*Exercise requirements*. Produce an exact copy of all records below.

*Exercise data*.
__________
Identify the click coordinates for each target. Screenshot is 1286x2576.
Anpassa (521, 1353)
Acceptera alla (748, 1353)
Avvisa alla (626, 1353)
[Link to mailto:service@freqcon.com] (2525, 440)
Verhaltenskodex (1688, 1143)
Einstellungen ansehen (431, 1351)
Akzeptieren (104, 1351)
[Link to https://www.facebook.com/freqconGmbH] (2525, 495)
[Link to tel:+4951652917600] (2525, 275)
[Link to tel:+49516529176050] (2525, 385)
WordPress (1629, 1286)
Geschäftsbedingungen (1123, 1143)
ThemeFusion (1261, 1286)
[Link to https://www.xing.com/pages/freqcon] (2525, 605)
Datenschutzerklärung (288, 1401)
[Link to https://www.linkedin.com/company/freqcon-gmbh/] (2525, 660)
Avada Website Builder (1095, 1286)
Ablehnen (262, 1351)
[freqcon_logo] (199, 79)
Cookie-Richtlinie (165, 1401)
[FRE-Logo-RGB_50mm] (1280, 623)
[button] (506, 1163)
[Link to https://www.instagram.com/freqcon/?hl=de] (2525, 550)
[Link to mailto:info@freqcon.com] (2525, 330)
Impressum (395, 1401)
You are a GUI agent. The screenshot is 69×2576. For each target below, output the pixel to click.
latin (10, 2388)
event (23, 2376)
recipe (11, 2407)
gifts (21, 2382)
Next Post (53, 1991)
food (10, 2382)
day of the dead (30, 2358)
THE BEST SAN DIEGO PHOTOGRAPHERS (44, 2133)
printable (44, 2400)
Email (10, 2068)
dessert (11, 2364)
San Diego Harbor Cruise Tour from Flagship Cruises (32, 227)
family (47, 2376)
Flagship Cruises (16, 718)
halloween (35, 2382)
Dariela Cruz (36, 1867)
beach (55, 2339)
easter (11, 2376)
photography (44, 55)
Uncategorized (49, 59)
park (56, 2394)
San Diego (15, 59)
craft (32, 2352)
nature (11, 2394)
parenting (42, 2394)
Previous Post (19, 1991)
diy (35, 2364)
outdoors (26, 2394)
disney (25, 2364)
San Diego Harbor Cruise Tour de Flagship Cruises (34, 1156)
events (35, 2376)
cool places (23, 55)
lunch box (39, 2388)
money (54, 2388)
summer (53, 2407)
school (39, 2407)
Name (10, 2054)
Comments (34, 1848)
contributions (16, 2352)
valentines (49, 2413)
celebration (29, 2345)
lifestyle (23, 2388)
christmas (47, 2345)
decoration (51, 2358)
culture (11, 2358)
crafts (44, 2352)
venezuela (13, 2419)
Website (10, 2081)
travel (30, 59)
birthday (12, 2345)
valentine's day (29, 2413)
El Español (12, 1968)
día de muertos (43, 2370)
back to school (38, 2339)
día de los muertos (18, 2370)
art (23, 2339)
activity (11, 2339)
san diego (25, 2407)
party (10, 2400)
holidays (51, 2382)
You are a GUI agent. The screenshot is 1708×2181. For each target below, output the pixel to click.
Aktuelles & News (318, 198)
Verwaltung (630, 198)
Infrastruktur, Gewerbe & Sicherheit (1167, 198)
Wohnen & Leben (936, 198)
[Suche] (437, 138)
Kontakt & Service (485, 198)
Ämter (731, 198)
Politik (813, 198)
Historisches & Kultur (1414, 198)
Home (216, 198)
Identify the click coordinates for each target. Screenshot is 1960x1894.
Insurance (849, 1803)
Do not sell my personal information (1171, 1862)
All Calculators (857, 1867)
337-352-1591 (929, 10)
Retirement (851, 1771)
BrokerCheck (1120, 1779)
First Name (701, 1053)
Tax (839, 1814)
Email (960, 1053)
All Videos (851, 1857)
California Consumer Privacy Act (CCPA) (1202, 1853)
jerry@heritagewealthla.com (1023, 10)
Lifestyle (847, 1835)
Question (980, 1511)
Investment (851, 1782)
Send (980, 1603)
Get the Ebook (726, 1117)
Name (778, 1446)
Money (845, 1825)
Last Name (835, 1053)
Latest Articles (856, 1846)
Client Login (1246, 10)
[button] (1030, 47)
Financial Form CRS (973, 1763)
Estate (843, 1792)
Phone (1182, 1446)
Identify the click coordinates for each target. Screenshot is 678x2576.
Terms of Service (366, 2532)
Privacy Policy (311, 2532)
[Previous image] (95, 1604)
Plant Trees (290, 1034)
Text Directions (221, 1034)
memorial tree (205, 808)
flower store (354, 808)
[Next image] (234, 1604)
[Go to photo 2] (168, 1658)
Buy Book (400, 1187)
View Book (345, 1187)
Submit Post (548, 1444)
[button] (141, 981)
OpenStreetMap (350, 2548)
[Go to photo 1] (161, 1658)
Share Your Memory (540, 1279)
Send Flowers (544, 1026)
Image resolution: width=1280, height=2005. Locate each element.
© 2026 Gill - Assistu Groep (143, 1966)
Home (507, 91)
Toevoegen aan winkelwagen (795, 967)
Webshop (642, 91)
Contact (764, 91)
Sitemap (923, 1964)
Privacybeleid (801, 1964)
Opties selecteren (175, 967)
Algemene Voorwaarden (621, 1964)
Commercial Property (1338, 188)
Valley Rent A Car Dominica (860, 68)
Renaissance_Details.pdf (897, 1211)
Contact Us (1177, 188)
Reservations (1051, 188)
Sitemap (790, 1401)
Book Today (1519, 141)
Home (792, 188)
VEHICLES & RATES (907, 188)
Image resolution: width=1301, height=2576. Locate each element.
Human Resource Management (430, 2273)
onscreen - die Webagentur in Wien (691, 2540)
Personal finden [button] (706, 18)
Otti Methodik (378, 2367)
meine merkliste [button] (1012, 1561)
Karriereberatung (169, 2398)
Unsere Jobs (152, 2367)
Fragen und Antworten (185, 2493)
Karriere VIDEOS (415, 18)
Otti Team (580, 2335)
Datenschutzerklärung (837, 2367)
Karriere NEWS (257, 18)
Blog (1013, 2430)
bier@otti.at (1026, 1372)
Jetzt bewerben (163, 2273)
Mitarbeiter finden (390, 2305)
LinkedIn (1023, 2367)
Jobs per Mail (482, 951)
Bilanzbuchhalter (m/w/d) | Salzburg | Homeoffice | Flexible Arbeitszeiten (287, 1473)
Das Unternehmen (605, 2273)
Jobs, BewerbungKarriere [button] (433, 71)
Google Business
__________
*Answer box*.
Identify the click coordinates for each target. Screenshot is 1286x2576.
Anpassa (521, 1353)
Acceptera alla (748, 1353)
Avvisa alla (626, 1353)
[Link to mailto:service@freqcon.com] (2525, 440)
Verhaltenskodex (1688, 1143)
Einstellungen ansehen (431, 1351)
Akzeptieren (104, 1351)
[Link to https://www.facebook.com/freqconGmbH] (2525, 495)
[Link to tel:+4951652917600] (2525, 275)
[Link to tel:+49516529176050] (2525, 385)
WordPress (1629, 1286)
Geschäftsbedingungen (1123, 1143)
ThemeFusion (1261, 1286)
[Link to https://www.xing.com/pages/freqcon] (2525, 605)
Datenschutzerklärung (288, 1401)
[Link to https://www.linkedin.com/company/freqcon-gmbh/] (2525, 660)
Avada Website Builder (1095, 1286)
Ablehnen (262, 1351)
[freqcon_logo] (199, 79)
Cookie-Richtlinie (165, 1401)
[FRE-Logo-RGB_50mm] (1280, 623)
[button] (506, 1163)
[Link to https://www.instagram.com/freqcon/?hl=de] (2525, 550)
[Link to mailto:info@freqcon.com] (2525, 330)
Impressum (395, 1401)
You are a GUI agent. The screenshot is 69×2576. For each target below, output the pixel to click.
latin (10, 2388)
event (23, 2376)
recipe (11, 2407)
gifts (21, 2382)
Next Post (53, 1991)
food (10, 2382)
day of the dead (30, 2358)
THE BEST SAN DIEGO PHOTOGRAPHERS (44, 2133)
printable (44, 2400)
Email (10, 2068)
dessert (11, 2364)
San Diego Harbor Cruise Tour from Flagship Cruises (32, 227)
family (47, 2376)
Flagship Cruises (16, 718)
halloween (35, 2382)
Dariela Cruz (36, 1867)
beach (55, 2339)
easter (11, 2376)
photography (44, 55)
Uncategorized (49, 59)
park (56, 2394)
San Diego (15, 59)
craft (32, 2352)
nature (11, 2394)
parenting (42, 2394)
Previous Post (19, 1991)
diy (35, 2364)
outdoors (26, 2394)
disney (25, 2364)
San Diego Harbor Cruise Tour de Flagship Cruises (34, 1156)
events (35, 2376)
cool places (23, 55)
lunch box (39, 2388)
money (54, 2388)
summer (53, 2407)
school (39, 2407)
Name (10, 2054)
Comments (34, 1848)
contributions (16, 2352)
valentines (49, 2413)
celebration (29, 2345)
lifestyle (23, 2388)
christmas (47, 2345)
decoration (51, 2358)
culture (11, 2358)
crafts (44, 2352)
venezuela (13, 2419)
Website (10, 2081)
travel (30, 59)
birthday (12, 2345)
valentine's day (29, 2413)
El Español (12, 1968)
día de muertos (43, 2370)
back to school (38, 2339)
día de los muertos (18, 2370)
art (23, 2339)
activity (11, 2339)
san diego (25, 2407)
party (10, 2400)
holidays (51, 2382)
You are a GUI agent. The screenshot is 1708×2181. For each target below, output the pixel to click.
Aktuelles & News (318, 198)
Verwaltung (630, 198)
Infrastruktur, Gewerbe & Sicherheit (1167, 198)
Wohnen & Leben (936, 198)
[Suche] (437, 138)
Kontakt & Service (485, 198)
Ämter (731, 198)
Politik (813, 198)
Historisches & Kultur (1414, 198)
Home (216, 198)
Identify the click coordinates for each target. Screenshot is 1960x1894.
Insurance (849, 1803)
Do not sell my personal information (1171, 1862)
All Calculators (857, 1867)
337-352-1591 (929, 10)
Retirement (851, 1771)
BrokerCheck (1120, 1779)
First Name (701, 1053)
Tax (839, 1814)
Email (960, 1053)
All Videos (851, 1857)
California Consumer Privacy Act (CCPA) (1202, 1853)
jerry@heritagewealthla.com (1023, 10)
Lifestyle (847, 1835)
Question (980, 1511)
Investment (851, 1782)
Send (980, 1603)
Get the Ebook (726, 1117)
Name (778, 1446)
Money (845, 1825)
Last Name (835, 1053)
Latest Articles (856, 1846)
Client Login (1246, 10)
[button] (1030, 47)
Financial Form CRS (973, 1763)
Estate (843, 1792)
Phone (1182, 1446)
Identify the click coordinates for each target. Screenshot is 678x2576.
Terms of Service (366, 2532)
Privacy Policy (311, 2532)
[Previous image] (95, 1604)
Plant Trees (290, 1034)
Text Directions (221, 1034)
memorial tree (205, 808)
flower store (354, 808)
[Next image] (234, 1604)
[Go to photo 2] (168, 1658)
Buy Book (400, 1187)
View Book (345, 1187)
Submit Post (548, 1444)
[button] (141, 981)
OpenStreetMap (350, 2548)
[Go to photo 1] (161, 1658)
Share Your Memory (540, 1279)
Send Flowers (544, 1026)
Image resolution: width=1280, height=2005. Locate each element.
© 2026 Gill - Assistu Groep (143, 1966)
Home (507, 91)
Toevoegen aan winkelwagen (795, 967)
Webshop (642, 91)
Contact (764, 91)
Sitemap (923, 1964)
Privacybeleid (801, 1964)
Opties selecteren (175, 967)
Algemene Voorwaarden (621, 1964)
Commercial Property (1338, 188)
Valley Rent A Car Dominica (860, 68)
Renaissance_Details.pdf (897, 1211)
Contact Us (1177, 188)
Reservations (1051, 188)
Sitemap (790, 1401)
Book Today (1519, 141)
Home (792, 188)
VEHICLES & RATES (907, 188)
Image resolution: width=1301, height=2576. Locate each element.
Human Resource Management (430, 2273)
onscreen - die Webagentur in Wien (691, 2540)
Personal finden [button] (706, 18)
Otti Methodik (378, 2367)
meine merkliste [button] (1012, 1561)
Karriereberatung (169, 2398)
Unsere Jobs (152, 2367)
Fragen und Antworten (185, 2493)
Karriere VIDEOS (415, 18)
Otti Team (580, 2335)
Datenschutzerklärung (837, 2367)
Karriere NEWS (257, 18)
Blog (1013, 2430)
bier@otti.at (1026, 1372)
Jetzt bewerben (163, 2273)
Mitarbeiter finden (390, 2305)
LinkedIn (1023, 2367)
Jobs per Mail (482, 951)
Bilanzbuchhalter (m/w/d) | Salzburg | Homeoffice | Flexible Arbeitszeiten (287, 1473)
Das Unternehmen (605, 2273)
Jobs, BewerbungKarriere [button] (433, 71)
Google Business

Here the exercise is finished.